Viewed in this light, petitioner's verbal communications complained of clearly fall within the agency's use of the term "patient abuse," in charging petitioner with misconduct.
The AJ found, based on unrebutted testimony, that the success of the program at the Drug Dependence Treatment Center depended in part upon the trust patients had in the staff members. It was also found that when petitioner approached the involved patients for the second time, they became concerned that petitioner might be an undercover police officer trying to entrap them or trying to get evidence to use against them or their former associates. The AJ found that this would have "a serious detrimental affect [sic] on the patient's [sic] confidence in the Medical Center staff members and in the program as a whole." These subsidiary findings are supported by substantial evidence and they fully justify the Board's ultimate finding that petitioner's statements constituted patient abuse.

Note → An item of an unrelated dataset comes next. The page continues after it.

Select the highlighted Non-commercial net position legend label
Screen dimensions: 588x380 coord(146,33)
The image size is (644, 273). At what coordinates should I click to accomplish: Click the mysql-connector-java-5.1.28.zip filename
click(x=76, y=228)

Petitioner's third assertion is that the agency committed harmful error by failing to convene a board of investigation to investigate the charges of patient abuse against him. We may assume without deciding that a board of investigation was mandatory pursuant to the agency's regulations. We conclude, however, that the error in failing to convene such a board was harmless in this case. Petitioner had the burden of showing that any procedural errors substantially prejudiced his rights by possibly affecting the agency's decision. 5 USC 7701(c) (2) (A); 5 CFR 1201.56(b) (1); Cornelius v. Nutt, 472 U.S. 648, 661 (1985); Smith v. United States Postal Service, 789 F.2d 1540, 1545 (Fed. Cir. 1986). Petitioner presented no evidence to show that the evidence before the Board, if it had been presented to an agency board of investigation, could possibly have wrought a change in the agency's decision to remove him. Thus, any error in this regard was harmless.
Petitioner summarily argues that the agency also violated its own procedures "by failing to advise petitioner of his Weingarten rights," citing NLRB v. J. Weingarten, Inc., 420 U.S. 251 (1975). Here again, however, petitioner simply disputes the AJ's credibility determinations, finding that petitioner was advised of his Weingarten rights. Petitioner has not shown that the AJ abused his discretion in crediting testimony other than that of petitioner.
Finally, petitioner contends that the penalty of removal was inappropriate under the circumstances of this case. He asserts that the Board's consideration of the factors set forth in Douglas v. Veterans Administration, 5 MSPB 313, 332 (1981), was inadequate. We disagree. The Board considered the relevant Douglas factors and expressly weighed the seriousness of petitioner's misconduct against the two mitigating factors which petitioner stresses most heavily before us: his substantial length of service and his past record of good conduct. The Board concluded that the seriousness of petitioner's misconduct outweighed these mitigating factors and therefore upheld petitioner's removal. We see no abuse of discretion in this determination.
Petitioner's reply brief argument that "respondent has shifted gears" is unjustified in light of the AJ's opinion which opens with the statement that petitioner "was removed ... for allegedly soliciting patients to commit illegal acts for him or to refer him to someone who would." The subsequent additional holding that this constituted "patient abuse" does not change the more explicit descriptions in the charges.